Hundebellen mit Kommando stoppen

Wir üben jetzt mal „Psst“

Einen Hund zu erziehen, kostet viel Anstrengung und Geduld. Doch es gibt auch Übungen, die Tier und Halter Spaß machen - dazu gehört das Bell-und-Schweig-Kommando.

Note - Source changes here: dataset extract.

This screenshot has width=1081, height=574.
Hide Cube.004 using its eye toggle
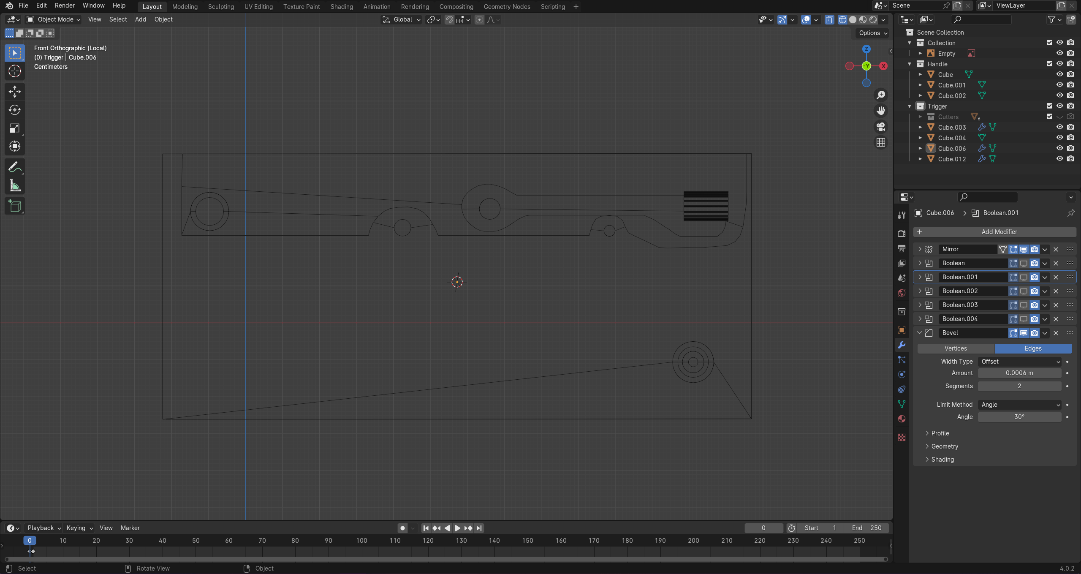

03.04.2020, 10:18 Uhr / Lesedauer: 1 min
Mit einem Leckerli, dem Finger auf dem Mund und einem gewisperten „Psst“ können Hundehalter ihren Vierbeiner das Bell-und-Schweig-Kommando beibringen

Mit einem Leckerli, dem Finger auf dem Mund und einem gewisperten „Psst“ können Hundehalter ihren Vierbeiner das Bell-und-Schweig-Kommando beibringen © Florian Schuh/dpa

Nicht jeder Hund mag lange Spaziergänge im Regen. Eine ideale Beschäftigung für Schlechtwetter-Tage ist eine Übung, mit der Hundehalter später viel Gebell stoppen können.

Hundebellen provozieren

Dazu empfiehlt die Zeitschrift „Ein Herz für Tiere“ (online), zunächst den Hund zum Bellen zu animieren. Dabei sollte sich Herrchen oder Frauchen mit einem Leckerbissen in der Hand vor den Vierbeiner stellen und interessiert daran schnuppern. Irgendwann werde der Hund anfangen zu bellen, um das Leckerli zu bekommen, versichern die Experten.

Hand anlegen

Den Hund lässt man zunächst zwei-, dreimal schimpfen, um dann einen Finger vor den Mund zu legen und „Psst“ zu zischen. Sobald der Hund verstumme, bekomme das Tier den Leckerbissen. Das sollte der Hundebesitzer ruhig ein paar Mal wiederholen und jedes Mal zeitgleich zum Stoppen des Gebells auf das „Psst“ hin die Belohnung geben.

Großzügig belohnen

Dann mache man die Probe aufs Exempel und versuche, den Vierbeiner beim Bellen ohne Anlass mit dem „Psst“-Ton zu stoppen. Hört der Hund auf den Befehl, unbedingt großzügig belohnen!